Screenshot grounding data
*** Begin section ***
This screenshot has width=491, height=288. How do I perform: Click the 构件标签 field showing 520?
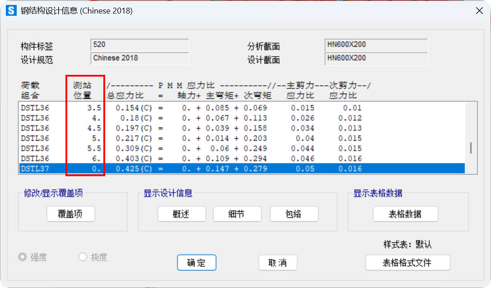[x=139, y=45]
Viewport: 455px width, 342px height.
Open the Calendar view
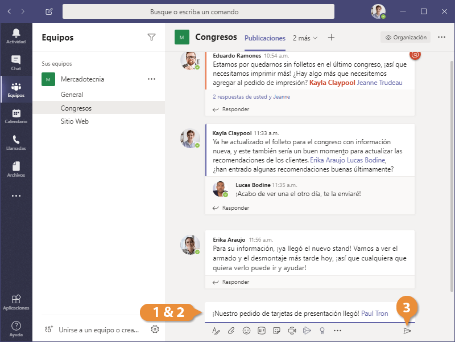pos(16,117)
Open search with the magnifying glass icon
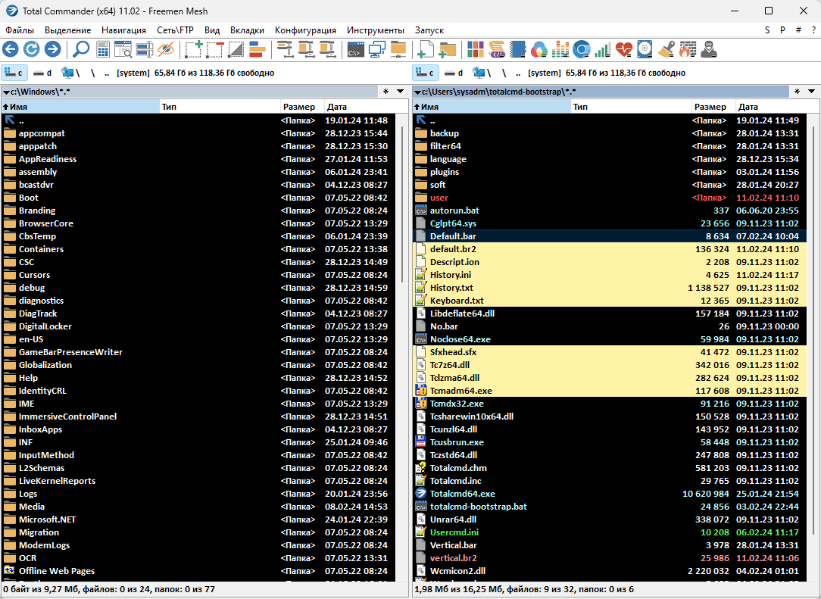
*** End section ***
Output the entries above exactly. Do not include the pictures.

This screenshot has width=491, height=288. How do I perform: Click the 构件标签 field showing 520?
[x=139, y=45]
Viewport: 455px width, 342px height.
Open the Calendar view
pos(16,117)
Open search with the magnifying glass icon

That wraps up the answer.